Source text »
Trying to forecast final production when the crop is still growing is like shooting at a fast-moving target.
Statistics Canada planned to release its first projection of Canada’s 2017 crop on Aug. 31, after this column was written. We’ll have full same-day coverage on our website and also in next week’s paper. UPDATE: You can find our story on the August 31 StatsCan report here.
The forecast, which is an assessment of production potential as of July, is based on a farmer survey in late July and early August.
Forecasting production is never easy, but will be complicated this year by a wide range of growing conditions, from drought in southern Saskatchewan to late seeding and saturated fields in some parts of the northern grainbelt, but also good production prospects elsewhere.
The StatsCan numbers are often almost dismissed by private analysts because fast changing weather can rapidly alter production prospects.
And there is a constituency of farmers, likely small, but vocal, who believe that Statistics Canada always overstates the size of the harvest to keep crop prices down and promote a sinister and secret cheap food policy pursued by governments of all political stripes, in league with the multinational food companies.

Work required »
Can you carry the column on Statistics Canada's crop forecasts forward from its final sentence? The data that comes next plays no part in the work.

Source data »
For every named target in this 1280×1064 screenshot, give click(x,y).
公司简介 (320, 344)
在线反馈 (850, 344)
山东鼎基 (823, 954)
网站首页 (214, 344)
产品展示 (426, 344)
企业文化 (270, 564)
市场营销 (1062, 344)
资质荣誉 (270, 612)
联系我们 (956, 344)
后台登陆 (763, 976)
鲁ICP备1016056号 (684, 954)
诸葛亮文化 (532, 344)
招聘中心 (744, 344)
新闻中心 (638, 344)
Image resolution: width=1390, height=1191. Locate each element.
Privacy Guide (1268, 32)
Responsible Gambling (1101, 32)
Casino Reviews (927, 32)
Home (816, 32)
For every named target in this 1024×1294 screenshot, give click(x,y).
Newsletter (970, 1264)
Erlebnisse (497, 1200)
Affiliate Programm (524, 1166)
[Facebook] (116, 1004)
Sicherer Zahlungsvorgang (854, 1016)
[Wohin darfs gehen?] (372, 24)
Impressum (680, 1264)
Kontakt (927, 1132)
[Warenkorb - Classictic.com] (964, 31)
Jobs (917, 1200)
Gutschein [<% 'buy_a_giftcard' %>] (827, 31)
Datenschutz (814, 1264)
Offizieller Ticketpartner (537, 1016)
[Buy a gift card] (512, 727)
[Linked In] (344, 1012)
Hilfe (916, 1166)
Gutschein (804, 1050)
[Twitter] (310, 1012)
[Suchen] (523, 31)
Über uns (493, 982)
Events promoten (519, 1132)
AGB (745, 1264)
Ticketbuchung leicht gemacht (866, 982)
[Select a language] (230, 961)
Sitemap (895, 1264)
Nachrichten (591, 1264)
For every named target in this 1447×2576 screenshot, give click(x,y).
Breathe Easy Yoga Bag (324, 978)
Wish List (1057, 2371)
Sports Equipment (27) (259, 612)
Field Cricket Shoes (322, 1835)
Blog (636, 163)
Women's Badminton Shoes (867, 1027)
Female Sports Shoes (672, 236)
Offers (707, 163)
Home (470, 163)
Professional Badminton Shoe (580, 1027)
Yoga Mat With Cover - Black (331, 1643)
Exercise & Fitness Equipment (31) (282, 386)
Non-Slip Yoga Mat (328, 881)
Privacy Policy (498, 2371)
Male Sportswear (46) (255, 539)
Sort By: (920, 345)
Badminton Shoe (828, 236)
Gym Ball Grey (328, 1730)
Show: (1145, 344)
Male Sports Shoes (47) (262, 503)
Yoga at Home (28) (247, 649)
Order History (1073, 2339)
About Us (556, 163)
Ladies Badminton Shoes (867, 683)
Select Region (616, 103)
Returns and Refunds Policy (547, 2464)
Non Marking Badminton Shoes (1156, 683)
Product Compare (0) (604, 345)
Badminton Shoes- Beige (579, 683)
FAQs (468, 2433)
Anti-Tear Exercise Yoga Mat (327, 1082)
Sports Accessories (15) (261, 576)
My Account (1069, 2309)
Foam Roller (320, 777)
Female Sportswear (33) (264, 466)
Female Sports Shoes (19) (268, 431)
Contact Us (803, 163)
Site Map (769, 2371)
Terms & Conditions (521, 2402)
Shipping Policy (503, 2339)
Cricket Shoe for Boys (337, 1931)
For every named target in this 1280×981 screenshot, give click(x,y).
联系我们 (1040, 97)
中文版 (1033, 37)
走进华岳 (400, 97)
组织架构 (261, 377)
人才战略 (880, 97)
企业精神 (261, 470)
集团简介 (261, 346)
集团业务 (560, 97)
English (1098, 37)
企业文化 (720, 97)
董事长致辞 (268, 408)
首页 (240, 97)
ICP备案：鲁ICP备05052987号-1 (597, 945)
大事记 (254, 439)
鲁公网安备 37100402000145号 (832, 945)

Task response »
There is a similar belief among some American farmers about the forecasting of the United States Department of Agriculture.
But the experience is actually the opposite. In the past five years, the early government forecasts have understated the final true production, which is confirmed by testing again the amount of grain that was marketed through the year and year-end stocks.
In four of the past five years, the canola crop turned out bigger than StatsCan’s August forecast. Only in 2012 was it smaller.
In the all-wheat category, final production was higher than the August forecast in five of five years, although in 2012 the difference between August and the final numbers was negligible.
In two years, the final canola production was much higher than the August forecast — 2013 production was 26.5 percent bigger and the 2015 crop was a whopping 38.3 percent bigger.
These August reports do not lower grain prices. They actually help to support them at a level higher than what the final production would justify.
The experience is similar with the August U.S. Department of Agriculture reports, which over the past five years consistently under reported the soybean production potential.
The U.S. all-wheat numbers were accurate because by August the winter crop is already in the bin and combines are starting to cut the spring crop.
By this I don’t mean to suggest that StatsCan and the USDA are deliberately under reporting.
I think they are doing the best they can, but the data is imperfect. In the surveys, farmers are likely cautious in their yield projections and other ways that the government forecasters use to test the accuracy of the surveys, such as satellite imagery or actual in-field measurements are at best a snapshot in time.
Also, the newer crop variety genetics are proving better able to stand up to stress than in the past.
Production forecasts in the coming months will provide a more accurate assessment of final production.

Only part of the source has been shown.